Спецназ обиды не прощает
Шрифт:
Особое задание оказалось обычным нарядом по кухне. Последний раз Зубов заступал в такой наряд лет двадцать пять назад, еще курсантом. Но на этот раз ему не надо было мыть посуду или чистить картошку. Толкая перед собой тачку на велосипедных колесах, он отправился на склад. Повар, статный парень с выбритой головой, шел впереди, поигрывая четками.
Он толкал свою тачку и фиксировал местность. Бойцы сидели у пустого бассейна на траве под деревьями, перед ними прохаживался гладко выбритый смуглый человек в штатском.
За бассейном между деревьями
Все это, наверно, было больше всего похоже на пионерский лагерь. Не хватало только наглядной агитации, гипсовых горнистов и парадной трибуны. Зато хватало колючей проволоки поверх каменного забора. Забор уходил в непроницаемую глубину бесконечного сада, и Зубов толкал тележку вдоль него, прикидывая, как можно преодолеть такое препятствие. Никак. Только на танке.
Склад оказался на самом краю сада, за ним был обрыв, а за обрывом далеко внизу виднелся песчаный пляж и свинцовая зелень моря. Забор, однако, не кончился. Он уходил по обрыву вниз (Зубов заметил перила, наверно, вдоль забора была лестница) и тянулся поперек пляжа, и уходил в море, и далеко в воде еще виднелась линия столбов с невидимой отсюда решеткой между ними.
Повар нагрузил тачку коробками с английскими и арабскими наклейками и спросил:
— Что сегодня готовим? Какой мясо? Баран есть, кура есть.
— Все равно, — ответил Зубов, удивившись вопросу.
— Э, земляк, кто гость, я или ты? Я к тебе приеду, ты меня спросишь, что готовим, да. Ты ко мне приехал, я тебя спрашиваю.

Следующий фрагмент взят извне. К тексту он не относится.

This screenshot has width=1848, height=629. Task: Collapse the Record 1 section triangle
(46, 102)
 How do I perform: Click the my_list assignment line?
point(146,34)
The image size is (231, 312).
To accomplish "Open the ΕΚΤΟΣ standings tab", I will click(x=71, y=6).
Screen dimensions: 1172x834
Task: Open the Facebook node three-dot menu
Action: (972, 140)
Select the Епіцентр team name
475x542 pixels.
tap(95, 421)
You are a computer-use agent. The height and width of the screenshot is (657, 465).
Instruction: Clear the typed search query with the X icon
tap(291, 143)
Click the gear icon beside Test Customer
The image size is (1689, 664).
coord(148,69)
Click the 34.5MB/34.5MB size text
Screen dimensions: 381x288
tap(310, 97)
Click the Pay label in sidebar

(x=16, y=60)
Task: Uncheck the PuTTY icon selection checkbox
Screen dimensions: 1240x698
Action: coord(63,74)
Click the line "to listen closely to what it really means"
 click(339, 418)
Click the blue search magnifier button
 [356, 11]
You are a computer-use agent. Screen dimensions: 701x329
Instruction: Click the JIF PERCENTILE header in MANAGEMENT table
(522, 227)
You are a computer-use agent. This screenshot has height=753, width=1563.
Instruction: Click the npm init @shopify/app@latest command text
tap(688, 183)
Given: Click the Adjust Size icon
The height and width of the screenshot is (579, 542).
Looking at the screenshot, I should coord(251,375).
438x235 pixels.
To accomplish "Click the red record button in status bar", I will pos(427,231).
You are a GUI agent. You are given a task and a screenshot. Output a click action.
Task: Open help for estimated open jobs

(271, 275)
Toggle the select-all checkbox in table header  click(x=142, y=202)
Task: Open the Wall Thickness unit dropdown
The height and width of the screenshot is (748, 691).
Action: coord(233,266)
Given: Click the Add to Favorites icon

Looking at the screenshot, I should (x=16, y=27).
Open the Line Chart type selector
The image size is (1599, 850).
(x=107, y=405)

— Ну, давай курицу, что ли.
— Ай, молодец. Все другие барана просили. Ты первый курицу заказал. Я сам давно хотел, чихиртма делать будем.
Повар постучал в окошко склада и позвал: «Балам, ай балам!» Выбежал мальчуган лет десяти, тоже бритоголовый, и повар что-то принялся ему говорить, загибая пальцы на руке, и мальчуган кивал, утирая нос рукавом. Он был в черных финках и в драном турецком свитерке, и стоял босиком на холодной земле, почесывая одной ногой другую. «Дуй, балам», сказал повар, и мальчуган сорвался с места. Повар пошел за ним, и Зубов покатил свою тачку вдоль обрыва, приближаясь к дощатой постройке, которую окружала сетка-рабица. Из постройки уже доносились тревожные вскрикивания кур.
Дорога от склада до курятника была недолгой, но когда Зубов догнал повара, тот уже держал за ноги три куриные тушки и встряхивал их, давая стечь крови, а мальчуган как раз выносил из курятника четвертую курицу. Он бережно держал ее под мышкой и что-то успокаивающе приговаривал, а она все вертела головой по сторонам. Мальчуган присел перед обрезком шпалы. На песке уже темнела впитавшаяся кровь.
Курица протяжно прокудахтала, мальчуган ответил ей, бережно придавил одной рукой к шпале, а в другой руке у него уже был топорик. Тюк — и готово.
— Четыре штук хватит, — сказал повар. —
— Джигит растет, — сказал Зубов. — Сын твой?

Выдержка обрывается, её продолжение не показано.